◆ Activity list
1 > In the carbamate poisoning article below, which carbamate chemicals are named as the most common ones in use? List them all.
2 > Copy the part of the carbamate poisoning article below starting at "Bronchospasm is a" and ending at "facilitate normal breathing.", word for word.

◆ Passage shown
--- START ---

= Carbamate poisoning =

Toxic effect of insecticides

Carbamate poisoning is poisoning due to exposure to carbamates, which are commonly sold as pesticides around the world. In most respects, it is similar to organophosphate poisoning, though typically less severe or requiring a larger amount of the chemical before symptoms appear.

== Symptoms ==
The array of symptoms typically seen in carbamate poisoning include both muscarinic and nicotinic symptoms. Muscarinic receptor effects include:

- Bradycardia, or reduced heart rate
- Bronchospasm, or tightening of the bronchioles of the lungs
- Miosis, or constriction of the pupils
- Vomiting and abdominal pain
- Diarrhea
- Excessive sweating and salivation

Bronchospasm is a potential life threat, especially when combined with nicotinic effects on the respiratory muscles. Bradycardia can be life-threatening in people with preexisting heart conditions. The combination of sweating, diarrhea, and vomiting can lead to severe dehydration, hypovolemia, and death from hypovolemic shock.

Nicotinic symptoms of carbamate poisoning are caused by weakness, tremors, and fasciculations of muscles across the body. The most notable consequence of this is usually respiratory failure, as the diaphragm and other muscles become too weak to facilitate normal breathing.

Symptoms of the central nervous system are possible, but are less frequent and severe than those associated with organophosphate poisoning. Possible symptoms include:

- Headache
- Anxiety
- Agitation
- Ataxia
- Seizures, which may progress to a coma
- Apnea caused by disruption of the respiratory center of the brain

=== Similarity to organophosphorus ===
Symptoms are overall similar to organophosphate poisoning. However, several notable differences exist: unlike organophosphates, carbamates do not cause covalent bonds to form between the chemical and acetylcholinesterase. This means that organophosphates, but not carbamates, can cause respiratory failure several days or weeks after exposure to the chemical, while also resisting antidote administration. Carbamate poisoning does not cause long-term effects.

== Pathogenesis ==
Most cases of carbamate poisoning are due to exposure to pesticide products containing the chemical. The most common carbamate chemicals in use are captan, ferbam, carbofuran, carbaryl, and aldicarb. Suicidal and homicidal poisonings also occur, but are rare, due to the lower lethality of carbamates in humans compared to other toxic substances.

Like organophosphates, carbamates are toxic because of their ability to bind to and inhibit acetylcholinesterase (AChE). AChE is an enzyme found throughout the human body that breaks down acetylcholine (ACh), a neurotransmitter that causes muscle cells to contract, among other functions. Without AChE, acetylcholine builds up in the neuromuscular junction, eventually saturating the receptors in the junction and causing the muscle cell to contract uncontrollably. In large muscles such as the diaphragm, the muscle cells may use up their energy reserves and be unable to contract any more, resulting in weakness and tremors.

== Treatment ==
The primary treatment for carbamate poisoning involves decontamination and supportive care, with a focus on keeping the airway open. This is often achieved with the use of nasopharyngeal or oropharyngeal airway devices. Activated charcoal is often administered in cases where the substance was ingested, to limit further absorption of the toxin. In severe cases, atropine may be used as an antidote to counteract the effects of carbamates on the nervous system. Pralidoxime, another antidote, can be considered to reactivate inhibited acetylcholinesterase enzymes, although this is often less important for carbamate poisoning than it is for organophosphate poisoning.

The most common cause of death following carbamate poisoning is respiratory failure. Because of this, the most urgent treatment approaches center around ensuring that the patient's airway remains open. This may also involve the use of vacuum suction devices to remove saliva, which (due to the effects of the poison) can be produced in a high enough volume to drown the patient. Intubation and ventilation are sometimes used, in severe cases.

Atropine and pralidoxime are often packaged together in an auto-injector device, and are thus used together in the treatment of most cases.

--- END ---

◆ Given data

--- START ---

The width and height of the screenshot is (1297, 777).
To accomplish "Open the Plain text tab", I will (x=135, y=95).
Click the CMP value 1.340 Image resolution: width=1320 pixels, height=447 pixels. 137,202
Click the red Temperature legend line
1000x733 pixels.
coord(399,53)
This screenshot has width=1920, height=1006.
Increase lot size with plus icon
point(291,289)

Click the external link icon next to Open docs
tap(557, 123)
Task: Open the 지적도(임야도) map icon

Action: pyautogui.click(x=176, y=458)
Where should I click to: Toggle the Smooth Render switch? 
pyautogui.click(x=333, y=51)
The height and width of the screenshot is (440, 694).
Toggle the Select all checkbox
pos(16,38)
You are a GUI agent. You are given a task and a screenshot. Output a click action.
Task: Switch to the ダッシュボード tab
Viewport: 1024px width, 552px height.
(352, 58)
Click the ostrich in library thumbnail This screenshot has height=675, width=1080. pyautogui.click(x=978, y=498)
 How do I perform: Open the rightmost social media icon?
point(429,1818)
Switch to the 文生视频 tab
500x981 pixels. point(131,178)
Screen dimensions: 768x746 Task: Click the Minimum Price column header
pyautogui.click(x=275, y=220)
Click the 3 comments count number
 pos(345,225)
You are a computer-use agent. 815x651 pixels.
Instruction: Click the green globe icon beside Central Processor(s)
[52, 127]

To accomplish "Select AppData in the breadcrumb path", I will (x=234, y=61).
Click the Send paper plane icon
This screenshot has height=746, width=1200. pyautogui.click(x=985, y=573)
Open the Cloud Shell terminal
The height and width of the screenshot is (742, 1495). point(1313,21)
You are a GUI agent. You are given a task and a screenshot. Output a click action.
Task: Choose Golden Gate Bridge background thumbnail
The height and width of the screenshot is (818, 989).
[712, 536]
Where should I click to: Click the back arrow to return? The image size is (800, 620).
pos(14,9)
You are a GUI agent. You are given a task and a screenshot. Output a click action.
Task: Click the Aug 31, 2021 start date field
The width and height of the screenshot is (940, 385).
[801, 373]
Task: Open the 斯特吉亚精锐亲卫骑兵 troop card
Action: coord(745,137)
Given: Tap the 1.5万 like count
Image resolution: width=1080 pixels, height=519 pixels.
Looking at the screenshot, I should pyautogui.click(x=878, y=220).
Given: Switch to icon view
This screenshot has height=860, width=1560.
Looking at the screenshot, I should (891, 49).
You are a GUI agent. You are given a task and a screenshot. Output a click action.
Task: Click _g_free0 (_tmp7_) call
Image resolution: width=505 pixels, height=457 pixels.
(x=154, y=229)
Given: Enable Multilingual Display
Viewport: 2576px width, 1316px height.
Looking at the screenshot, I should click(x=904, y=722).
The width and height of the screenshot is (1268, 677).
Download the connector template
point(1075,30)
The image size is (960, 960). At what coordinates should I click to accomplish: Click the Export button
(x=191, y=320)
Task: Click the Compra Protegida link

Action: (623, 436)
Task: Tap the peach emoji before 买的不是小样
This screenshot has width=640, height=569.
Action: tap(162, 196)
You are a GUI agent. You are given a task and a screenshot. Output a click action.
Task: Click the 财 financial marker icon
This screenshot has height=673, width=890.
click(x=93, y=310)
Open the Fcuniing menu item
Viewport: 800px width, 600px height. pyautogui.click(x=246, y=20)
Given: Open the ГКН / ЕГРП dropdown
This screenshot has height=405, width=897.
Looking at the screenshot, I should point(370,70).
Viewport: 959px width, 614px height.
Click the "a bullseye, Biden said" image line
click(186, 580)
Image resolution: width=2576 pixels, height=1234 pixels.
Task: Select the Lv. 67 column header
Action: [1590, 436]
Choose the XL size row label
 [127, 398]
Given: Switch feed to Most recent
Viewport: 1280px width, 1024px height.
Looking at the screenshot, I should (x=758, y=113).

--- END ---

◆ Answers
1 > captan, ferbam, carbofuran, carbaryl, aldicarb

2 >
Bronchospasm is a potential life threat, especially when combined with nicotinic effects on the respiratory muscles. Bradycardia can be life-threatening in people with preexisting heart conditions. The combination of sweating, diarrhea, and vomiting can lead to severe dehydration, hypovolemia, and death from hypovolemic shock.

Nicotinic symptoms of carbamate poisoning are caused by weakness, tremors, and fasciculations of muscles across the body. The most notable consequence of this is usually respiratory failure, as the diaphragm and other muscles become too weak to facilitate normal breathing.